Why Most Construction Defect Cases Settle Before Trial

Understanding why most construction defect cases settle, when settlements typically occur during litigation, what factors influence settlement negotiations, and how settlement dynamics differ from other types of lawsuits helps property owners and condominium associations make informed decisions about pursuing claims and evaluating settlement offers.

The fact that most cases settle doesn’t mean property owners should expect easy or quick settlements. Instead, successful settlements almost always result from thorough case preparation, compelling evidence development, and credible trial readiness that forces defendants to make reasonable settlement offers rather than face adverse verdicts.

Litigation Costs and Expense Considerations

Construction defect litigation involves substantial expenses for all parties, creating powerful settlement incentives as cases progress toward trial. Defendants face significant defense costs including attorney fees often ranging from $200,000 to $500,000 or more for cases proceeding through discovery and trial preparation, expert witness fees for structural engineers, construction consultants, and other technical experts, costs of conducting their own property investigations and testing, insurance deductibles that can reach $25,000 to $100,000 or higher, and potential additional insured costs when general liability policies have aggregate limits. These mounting defense costs create economic pressure to settle cases for amounts that may exceed the settlement value but remain below total litigation costs plus potential adverse verdicts.
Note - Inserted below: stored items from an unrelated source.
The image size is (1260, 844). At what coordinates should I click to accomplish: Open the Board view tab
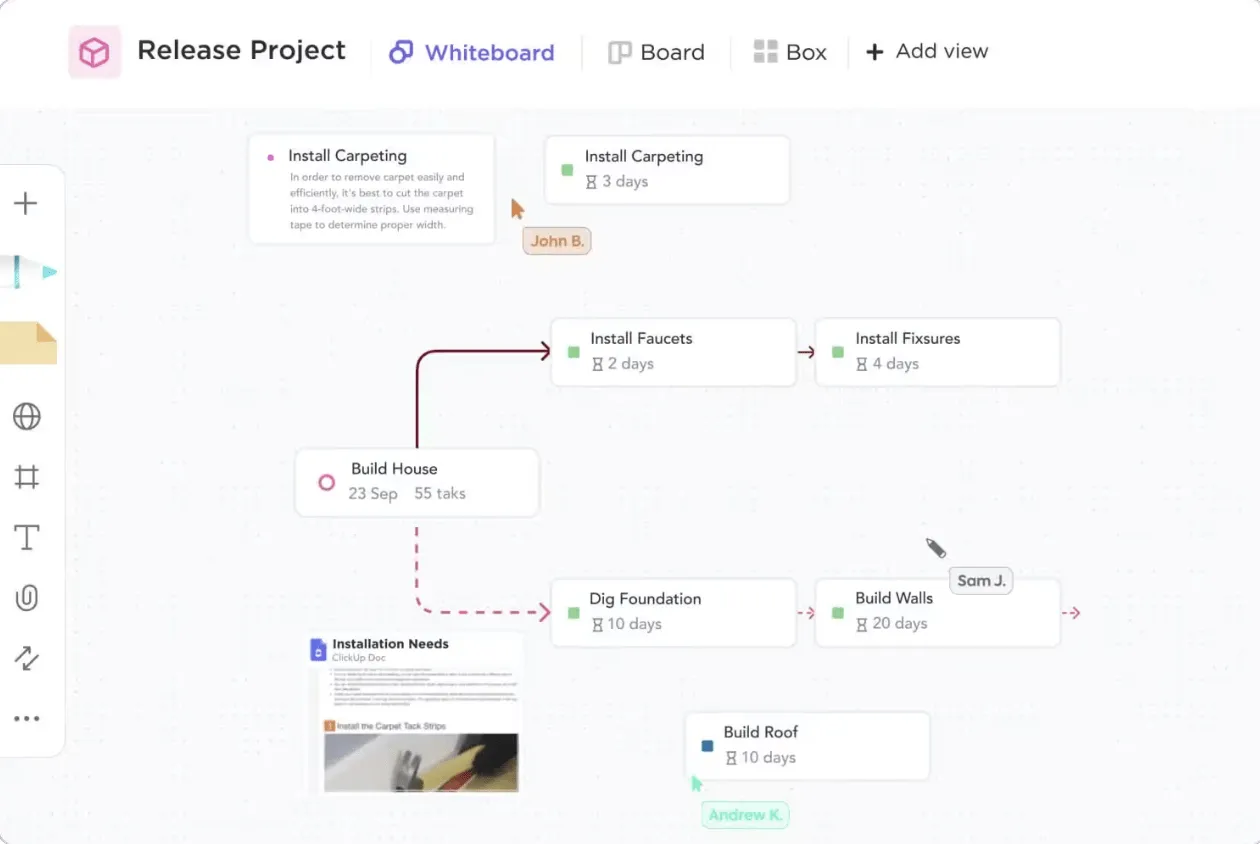point(657,52)
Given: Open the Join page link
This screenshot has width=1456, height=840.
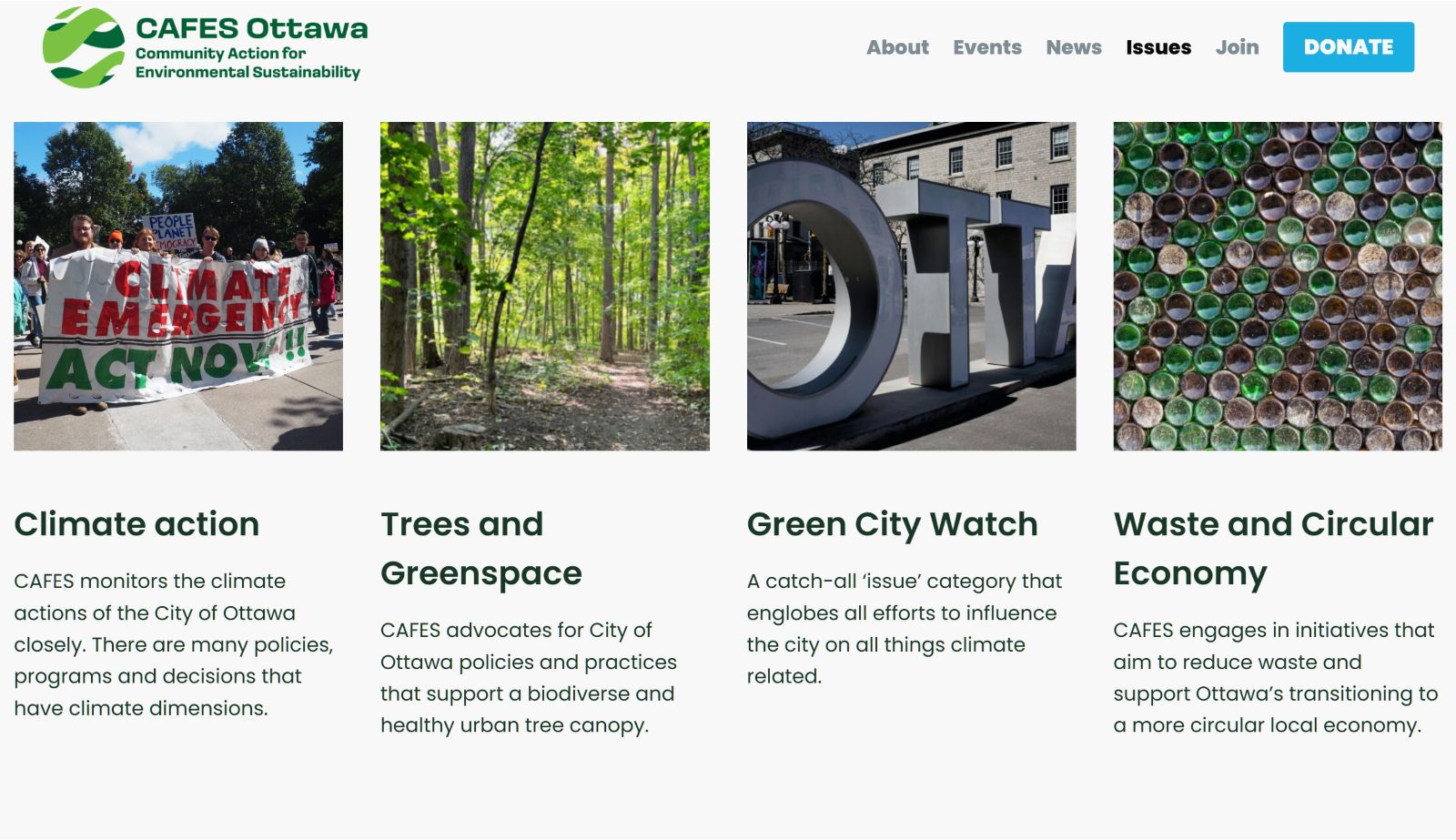Looking at the screenshot, I should click(x=1238, y=47).
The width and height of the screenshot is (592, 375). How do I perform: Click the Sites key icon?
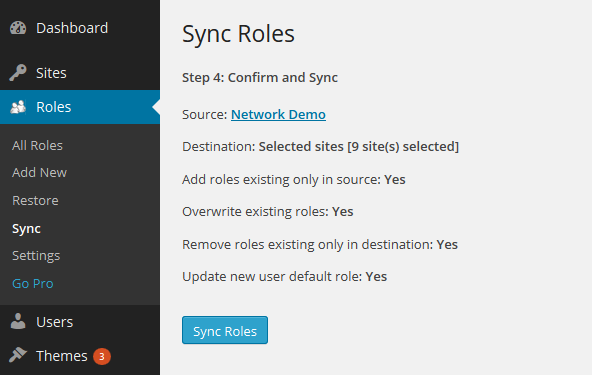pos(18,73)
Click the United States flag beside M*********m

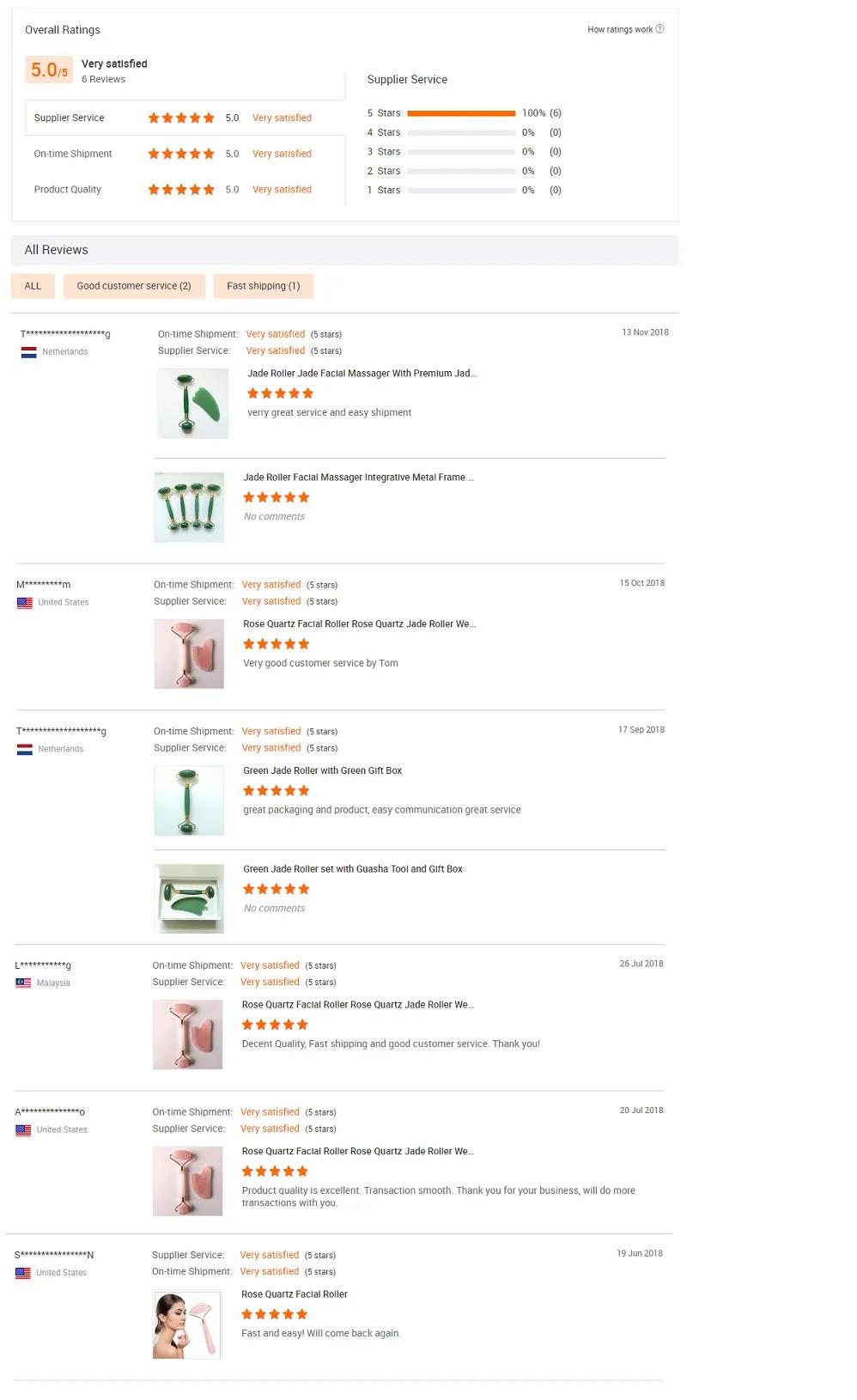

Risk and Uncertainty of Trial Outcomes

Jury trials introduce significant uncertainty for both plaintiffs and defendants that settlement negotiations can eliminate. Construction defect cases require juries to evaluate complex technical evidence from competing experts, make credibility determinations among multiple witnesses with conflicting testimony, apply nuanced legal standards to fact-intensive scenarios, understand construction techniques and building science concepts, and quantify damages for defects and repairs they may never personally witness.

Even strong cases face jury verdict uncertainty because construction defect litigation involves subjective elements, including expert opinion credibility, whether jurors accept that specific construction techniques violate standards, how jurors apportion fault among multiple defendants, and whether damage calculations seem reasonable to laypersons without construction expertise.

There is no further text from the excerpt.